On Tuesday this week, in Anchorage Capital Master Offshore Ltd v Sparkes (No 3); Bank of Communications Co Ltd v Sparkes (No 2)  NSWSC 1025, the NSW Supreme Court gave judgment in two long-running proceedings (heard together) arising from the collapse of Arrium Limited and certain subsidiaries (Arrium Group). The Arrium Group was a major mining and materials group that had gone into voluntary administration and then liquidation with debts of more than $2 billion. Ball J dismissed claims made by two separate groups of financiers (or their assignees) who had advanced money to companies in the Arrium Group.
The judgment considers several interesting legal issues. Of particular significance, however, was the Court’s approach to determining an allegation that the Arrium Group was insolvent based on an inability to pay long-term debts (as opposed to debts that were immediately or imminently due for payment). In that regard, the plaintiffs in one of the proceedings claimed that certain Arrium Group officers engaged in misleading or deceptive conduct. That claim in turn relied on an allegation that the Arrium Group was, from 7 January 2016, insolvent because it was unable to repay unsecured debts of circa $900 million which would fall due for payment in July 2017 and thereafter.
The Court rejected that allegation. Two matters are particularly significant about the way the Court addressed the question of solvency.
First, the plaintiffs had contended that, because the civil standard of proof applied to the question of solvency, the Arrium Group was insolvent as at January 2016 if, at that time, it was more likely than not that the group would not be able to pay, when they fell due, its debts falling due in July 2017 and later. The allegation of insolvency relied on whether a future situation (that the Arrium Group would not be in a position to pay long-term debts when due) would come to pass. Ball J considered that the plaintiffs’ contention confused the standard of proof required to prove insolvency at a particular time (January 2016) with the level of certainty that the future situation would come to pass that was needed to meet that standard of proof. Ball J found that, while the fact of insolvency had to be proved on the balance of probabilities, assessing whether, as at January 2016, the Arrium Group could pay debts falling due some 18 months later required the Court to predict what would happen in the future based on what was known or knowable in January 2016. As his Honour said at , “In order to make that prediction – that is, in order to be able to say as at 7 January 2016 Arrium could not pay a debt falling due in July 2017 – there needs to be a high degree of certainty that that state of affairs would come about on the basis of the facts known or knowable at the earlier date. At most all that could be said is that it was unlikely that Arrium would be able to pay debts falling due in July 2017. But that is equivalent to saying that Arrium was likely to become insolvent, not that it was insolvent, from 7 January 2016 on.”
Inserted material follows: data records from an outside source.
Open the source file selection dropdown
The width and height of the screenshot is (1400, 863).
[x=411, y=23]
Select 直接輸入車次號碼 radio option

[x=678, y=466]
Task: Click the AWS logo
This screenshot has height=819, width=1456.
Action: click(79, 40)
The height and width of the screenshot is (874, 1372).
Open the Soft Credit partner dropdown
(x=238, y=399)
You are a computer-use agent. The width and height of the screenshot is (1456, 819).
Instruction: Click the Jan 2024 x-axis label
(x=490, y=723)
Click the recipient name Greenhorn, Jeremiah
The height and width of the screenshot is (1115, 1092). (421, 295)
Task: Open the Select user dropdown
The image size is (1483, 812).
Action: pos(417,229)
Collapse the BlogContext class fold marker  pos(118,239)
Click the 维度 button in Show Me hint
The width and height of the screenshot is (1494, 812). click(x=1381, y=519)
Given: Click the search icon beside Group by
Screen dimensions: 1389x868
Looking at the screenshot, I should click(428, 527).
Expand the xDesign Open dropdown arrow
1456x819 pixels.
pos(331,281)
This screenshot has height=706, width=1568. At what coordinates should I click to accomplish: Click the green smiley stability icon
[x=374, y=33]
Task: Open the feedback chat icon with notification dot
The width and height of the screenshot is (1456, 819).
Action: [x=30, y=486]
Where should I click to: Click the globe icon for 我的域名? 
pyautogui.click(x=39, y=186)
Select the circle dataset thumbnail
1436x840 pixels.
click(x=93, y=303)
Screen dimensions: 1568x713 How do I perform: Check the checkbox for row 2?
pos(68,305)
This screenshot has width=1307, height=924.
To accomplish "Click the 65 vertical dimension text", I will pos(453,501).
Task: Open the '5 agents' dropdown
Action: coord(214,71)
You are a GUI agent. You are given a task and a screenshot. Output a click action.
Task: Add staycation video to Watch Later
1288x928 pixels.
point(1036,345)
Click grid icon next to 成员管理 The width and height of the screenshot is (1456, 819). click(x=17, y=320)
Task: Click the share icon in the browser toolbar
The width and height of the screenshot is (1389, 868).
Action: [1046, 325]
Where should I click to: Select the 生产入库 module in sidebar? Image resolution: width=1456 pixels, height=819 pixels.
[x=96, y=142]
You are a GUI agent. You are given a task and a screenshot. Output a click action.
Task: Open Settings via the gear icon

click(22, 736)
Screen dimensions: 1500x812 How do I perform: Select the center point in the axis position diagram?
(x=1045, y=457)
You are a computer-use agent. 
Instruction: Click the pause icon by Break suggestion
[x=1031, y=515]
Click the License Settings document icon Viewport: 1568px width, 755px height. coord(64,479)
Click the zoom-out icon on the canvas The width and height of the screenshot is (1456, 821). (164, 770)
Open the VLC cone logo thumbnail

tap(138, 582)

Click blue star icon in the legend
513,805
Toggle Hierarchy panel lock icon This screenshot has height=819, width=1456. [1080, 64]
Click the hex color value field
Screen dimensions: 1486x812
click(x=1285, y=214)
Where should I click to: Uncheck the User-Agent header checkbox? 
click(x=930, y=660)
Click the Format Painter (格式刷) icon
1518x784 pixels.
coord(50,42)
Second, the plaintiff banks had submitted, based upon established principles, that a mere theoretical possibility that lenders would compromise the debts owed by the Arrium Group was not enough to preclude a finding of insolvency, and that it was for the party contending that debts would ultimately be payable later or in a smaller amount than as contractually stipulated to make good that proposition. Ball J held that these principles did not apply in the same way in the circumstances of the Arrium Group. His Honour found that Arrium, a publicly listed company, relied upon borrowing for part of its working capital, and “[i]n the normal course of events, it would be expected that [Arrium] would rollover or replace on an ongoing basis the relevant borrowings as they became due for repayment”: . Because of this, his Honour found, the plaintiff banks bore the onus of establishing that this would not have occurred. In other words, as part of the plaintiffs’ onus of proving insolvency, they bore the onus of proving that debts would not be handled in the same way that they had typically been handled by the company and its creditors in the past.
Patrick Holmes and Dominic Delany were part of the counsel team appearing for the Arrium Group’s liquidators in proceedings that were also heard together with the two proceedings the subject of the judgment. In those proceedings, the plaintiff liquidators had alleged that the Arrium Group had traded while insolvent. The liquidators settled that claim before the trial concluded. The judgment approving that settlement is In the matter of A.C.N. 004 410 833 Limited (formerly Arrium Limited) (In Liquidation)  NSWSC 799.